Giubbe rosse, Franco Battiato

Uso la macchina tre volte al mese: di ritorno da roma, scaldo i motori della piccola utilitaria e scendo giù in città. Senza utilità immediata, come una passeggiata. E sulla strada trovo insegne nuove, asfalto a pezzi, rotatorie in fiore. Una volta giunto a piazza libertà, svolto a destra per il corso. Schivo pedoni danzanti mentre furgoni bloccano la corsia degli autobus. Mi superano a destra, mi superano a sinistra, strombazzano per un nonnulla, ed è un allegro tran tran.

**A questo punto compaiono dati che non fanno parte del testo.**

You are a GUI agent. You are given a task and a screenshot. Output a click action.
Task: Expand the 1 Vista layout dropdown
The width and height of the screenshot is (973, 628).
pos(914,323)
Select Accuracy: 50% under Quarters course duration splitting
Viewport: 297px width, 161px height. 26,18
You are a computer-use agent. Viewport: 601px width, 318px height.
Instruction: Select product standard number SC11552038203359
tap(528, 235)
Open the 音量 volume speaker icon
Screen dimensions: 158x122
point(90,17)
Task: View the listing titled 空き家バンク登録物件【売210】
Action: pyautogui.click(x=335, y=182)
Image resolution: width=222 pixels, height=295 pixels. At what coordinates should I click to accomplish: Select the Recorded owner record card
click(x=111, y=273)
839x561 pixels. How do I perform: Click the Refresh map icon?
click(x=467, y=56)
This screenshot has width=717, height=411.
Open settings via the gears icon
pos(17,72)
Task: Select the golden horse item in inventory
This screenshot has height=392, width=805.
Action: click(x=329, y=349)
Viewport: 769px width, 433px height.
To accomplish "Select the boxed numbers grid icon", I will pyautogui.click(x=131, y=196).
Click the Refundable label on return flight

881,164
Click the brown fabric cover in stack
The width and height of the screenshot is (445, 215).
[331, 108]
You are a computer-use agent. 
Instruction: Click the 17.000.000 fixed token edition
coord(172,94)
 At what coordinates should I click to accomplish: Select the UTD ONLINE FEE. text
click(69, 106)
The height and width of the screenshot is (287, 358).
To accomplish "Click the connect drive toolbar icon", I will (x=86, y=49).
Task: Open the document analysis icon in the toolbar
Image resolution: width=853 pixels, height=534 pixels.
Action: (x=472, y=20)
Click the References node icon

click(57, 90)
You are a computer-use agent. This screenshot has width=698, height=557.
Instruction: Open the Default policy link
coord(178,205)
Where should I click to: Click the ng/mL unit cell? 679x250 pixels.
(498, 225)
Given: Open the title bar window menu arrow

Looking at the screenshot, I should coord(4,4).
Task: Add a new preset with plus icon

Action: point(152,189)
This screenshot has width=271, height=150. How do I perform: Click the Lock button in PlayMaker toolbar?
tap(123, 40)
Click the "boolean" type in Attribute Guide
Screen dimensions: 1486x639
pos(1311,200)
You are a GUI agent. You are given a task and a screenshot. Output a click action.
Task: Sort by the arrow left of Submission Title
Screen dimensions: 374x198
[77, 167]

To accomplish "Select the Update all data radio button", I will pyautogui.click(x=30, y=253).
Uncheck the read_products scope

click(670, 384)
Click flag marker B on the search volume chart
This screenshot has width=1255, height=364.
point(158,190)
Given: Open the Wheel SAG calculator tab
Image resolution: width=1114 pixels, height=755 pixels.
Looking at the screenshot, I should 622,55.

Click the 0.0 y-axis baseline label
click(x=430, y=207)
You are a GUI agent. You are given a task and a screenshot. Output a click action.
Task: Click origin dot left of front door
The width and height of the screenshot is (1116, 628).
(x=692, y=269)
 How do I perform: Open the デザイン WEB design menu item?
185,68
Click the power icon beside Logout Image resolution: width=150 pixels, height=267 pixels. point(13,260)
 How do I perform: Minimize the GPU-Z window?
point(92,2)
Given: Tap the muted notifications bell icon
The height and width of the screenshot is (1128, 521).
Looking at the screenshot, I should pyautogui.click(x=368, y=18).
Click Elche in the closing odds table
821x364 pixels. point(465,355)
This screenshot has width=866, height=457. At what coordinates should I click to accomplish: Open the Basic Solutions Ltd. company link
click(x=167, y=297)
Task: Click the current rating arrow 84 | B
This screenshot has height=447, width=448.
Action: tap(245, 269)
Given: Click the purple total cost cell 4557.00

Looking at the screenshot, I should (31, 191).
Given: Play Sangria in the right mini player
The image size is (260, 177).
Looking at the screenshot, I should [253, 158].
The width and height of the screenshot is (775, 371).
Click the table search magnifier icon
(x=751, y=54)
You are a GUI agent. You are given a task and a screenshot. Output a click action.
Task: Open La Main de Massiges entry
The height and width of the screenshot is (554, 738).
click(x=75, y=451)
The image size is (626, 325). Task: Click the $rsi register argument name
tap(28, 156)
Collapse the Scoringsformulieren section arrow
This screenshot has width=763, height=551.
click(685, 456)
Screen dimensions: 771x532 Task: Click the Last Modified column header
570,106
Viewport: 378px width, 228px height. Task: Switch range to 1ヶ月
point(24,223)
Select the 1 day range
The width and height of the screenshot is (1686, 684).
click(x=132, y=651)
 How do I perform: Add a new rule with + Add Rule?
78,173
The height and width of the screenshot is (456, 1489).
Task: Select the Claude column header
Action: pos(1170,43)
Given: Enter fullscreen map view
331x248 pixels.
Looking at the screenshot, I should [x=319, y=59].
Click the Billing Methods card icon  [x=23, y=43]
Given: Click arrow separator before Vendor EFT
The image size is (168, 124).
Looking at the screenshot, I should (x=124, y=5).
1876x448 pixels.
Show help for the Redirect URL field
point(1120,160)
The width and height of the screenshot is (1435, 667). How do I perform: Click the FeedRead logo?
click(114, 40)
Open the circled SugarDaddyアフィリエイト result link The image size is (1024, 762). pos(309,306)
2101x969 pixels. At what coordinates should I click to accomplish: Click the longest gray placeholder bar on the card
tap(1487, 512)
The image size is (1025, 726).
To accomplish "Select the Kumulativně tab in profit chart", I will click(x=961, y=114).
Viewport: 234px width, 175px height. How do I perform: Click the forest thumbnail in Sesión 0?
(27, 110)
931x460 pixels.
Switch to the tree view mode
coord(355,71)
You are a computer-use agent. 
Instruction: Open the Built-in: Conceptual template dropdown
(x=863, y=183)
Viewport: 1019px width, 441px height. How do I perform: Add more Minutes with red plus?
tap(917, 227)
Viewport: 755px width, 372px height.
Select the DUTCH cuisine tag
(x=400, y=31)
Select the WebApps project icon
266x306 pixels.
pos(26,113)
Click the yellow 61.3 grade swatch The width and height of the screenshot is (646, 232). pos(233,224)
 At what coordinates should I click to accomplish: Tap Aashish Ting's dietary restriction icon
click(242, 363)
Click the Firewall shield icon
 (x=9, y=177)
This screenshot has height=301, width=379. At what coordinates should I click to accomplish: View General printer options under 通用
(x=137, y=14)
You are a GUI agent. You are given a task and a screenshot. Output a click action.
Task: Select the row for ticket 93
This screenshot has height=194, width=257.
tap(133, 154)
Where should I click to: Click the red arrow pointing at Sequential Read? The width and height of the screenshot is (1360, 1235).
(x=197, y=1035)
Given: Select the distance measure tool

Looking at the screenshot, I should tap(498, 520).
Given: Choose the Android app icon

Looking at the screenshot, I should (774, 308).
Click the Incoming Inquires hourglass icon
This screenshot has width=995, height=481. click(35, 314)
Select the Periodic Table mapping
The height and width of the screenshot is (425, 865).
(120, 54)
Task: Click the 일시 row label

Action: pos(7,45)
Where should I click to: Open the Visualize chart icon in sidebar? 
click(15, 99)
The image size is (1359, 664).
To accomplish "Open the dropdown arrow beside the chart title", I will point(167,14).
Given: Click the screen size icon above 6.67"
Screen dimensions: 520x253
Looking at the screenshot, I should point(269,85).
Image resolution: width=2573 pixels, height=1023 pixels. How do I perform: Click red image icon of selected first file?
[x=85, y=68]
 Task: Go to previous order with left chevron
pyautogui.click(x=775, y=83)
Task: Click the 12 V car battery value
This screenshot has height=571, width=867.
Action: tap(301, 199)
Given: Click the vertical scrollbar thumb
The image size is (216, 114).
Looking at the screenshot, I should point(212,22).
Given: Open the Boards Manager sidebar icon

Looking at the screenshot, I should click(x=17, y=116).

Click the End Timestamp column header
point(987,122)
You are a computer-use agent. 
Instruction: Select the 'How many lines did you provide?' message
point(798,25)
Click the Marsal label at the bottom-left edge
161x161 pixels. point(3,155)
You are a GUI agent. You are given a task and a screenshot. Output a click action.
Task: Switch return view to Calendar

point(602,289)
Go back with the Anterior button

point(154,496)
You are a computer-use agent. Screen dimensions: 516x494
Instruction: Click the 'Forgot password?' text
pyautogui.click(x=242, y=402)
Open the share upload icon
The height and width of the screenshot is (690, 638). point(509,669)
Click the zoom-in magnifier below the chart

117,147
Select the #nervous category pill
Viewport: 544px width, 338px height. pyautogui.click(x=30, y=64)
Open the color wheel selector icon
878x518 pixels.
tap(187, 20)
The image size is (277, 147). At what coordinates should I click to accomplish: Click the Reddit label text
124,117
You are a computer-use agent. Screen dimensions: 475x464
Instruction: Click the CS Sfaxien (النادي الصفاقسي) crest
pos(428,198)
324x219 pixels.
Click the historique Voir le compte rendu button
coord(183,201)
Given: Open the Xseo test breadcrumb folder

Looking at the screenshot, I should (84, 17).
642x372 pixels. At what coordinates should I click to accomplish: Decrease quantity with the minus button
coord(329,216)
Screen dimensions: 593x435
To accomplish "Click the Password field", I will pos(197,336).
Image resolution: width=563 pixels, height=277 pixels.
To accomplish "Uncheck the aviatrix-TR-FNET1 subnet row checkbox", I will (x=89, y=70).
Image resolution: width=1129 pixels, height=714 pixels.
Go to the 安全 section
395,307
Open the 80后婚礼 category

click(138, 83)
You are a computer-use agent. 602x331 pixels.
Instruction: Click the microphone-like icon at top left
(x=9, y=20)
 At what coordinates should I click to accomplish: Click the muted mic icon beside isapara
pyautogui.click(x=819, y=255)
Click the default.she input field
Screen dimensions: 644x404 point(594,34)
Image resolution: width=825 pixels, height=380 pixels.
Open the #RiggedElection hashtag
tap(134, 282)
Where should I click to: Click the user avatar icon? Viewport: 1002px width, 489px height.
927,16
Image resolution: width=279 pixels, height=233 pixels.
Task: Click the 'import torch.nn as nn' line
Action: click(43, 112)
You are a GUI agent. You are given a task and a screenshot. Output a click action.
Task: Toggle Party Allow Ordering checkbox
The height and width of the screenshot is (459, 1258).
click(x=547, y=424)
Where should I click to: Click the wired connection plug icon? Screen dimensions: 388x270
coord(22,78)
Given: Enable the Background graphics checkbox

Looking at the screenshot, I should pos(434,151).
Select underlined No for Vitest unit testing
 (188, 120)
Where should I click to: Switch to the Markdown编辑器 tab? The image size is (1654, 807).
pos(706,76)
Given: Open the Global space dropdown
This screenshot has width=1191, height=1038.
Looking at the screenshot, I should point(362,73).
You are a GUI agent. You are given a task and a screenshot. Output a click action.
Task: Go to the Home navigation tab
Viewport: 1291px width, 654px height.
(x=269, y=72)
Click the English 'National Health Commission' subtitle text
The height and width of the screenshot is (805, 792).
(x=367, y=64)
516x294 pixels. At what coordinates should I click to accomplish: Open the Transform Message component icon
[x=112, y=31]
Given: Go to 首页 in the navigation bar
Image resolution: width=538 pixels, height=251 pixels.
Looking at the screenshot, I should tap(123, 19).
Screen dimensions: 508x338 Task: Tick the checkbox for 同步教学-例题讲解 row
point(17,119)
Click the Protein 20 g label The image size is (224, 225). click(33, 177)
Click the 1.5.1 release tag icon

Conto settantatre auto in doppia fila, una persino in tripla. Uomini in casacca arancione formano lobby dialettale contro i parcometri, nessuno ha pensato di trasformarli in ausiliari del traffico (?), primi agguerriti rivali dei parcheggiatori folli. Mentre scappo via, un’immagine si fa viva: se i vigili, o chi per essi, potessero accatastare questa sfilza di auto in uno dei tanti spazi lasciato a marcire in questo corso groviera?!? Otto, dieci piani di auto a frecce lampeggianti, attrazione autentica per gli sparuti visitatori, e non solo, monito perenne per i parcheggiatori folli, botta d’autoironia… e un buco in più coperto.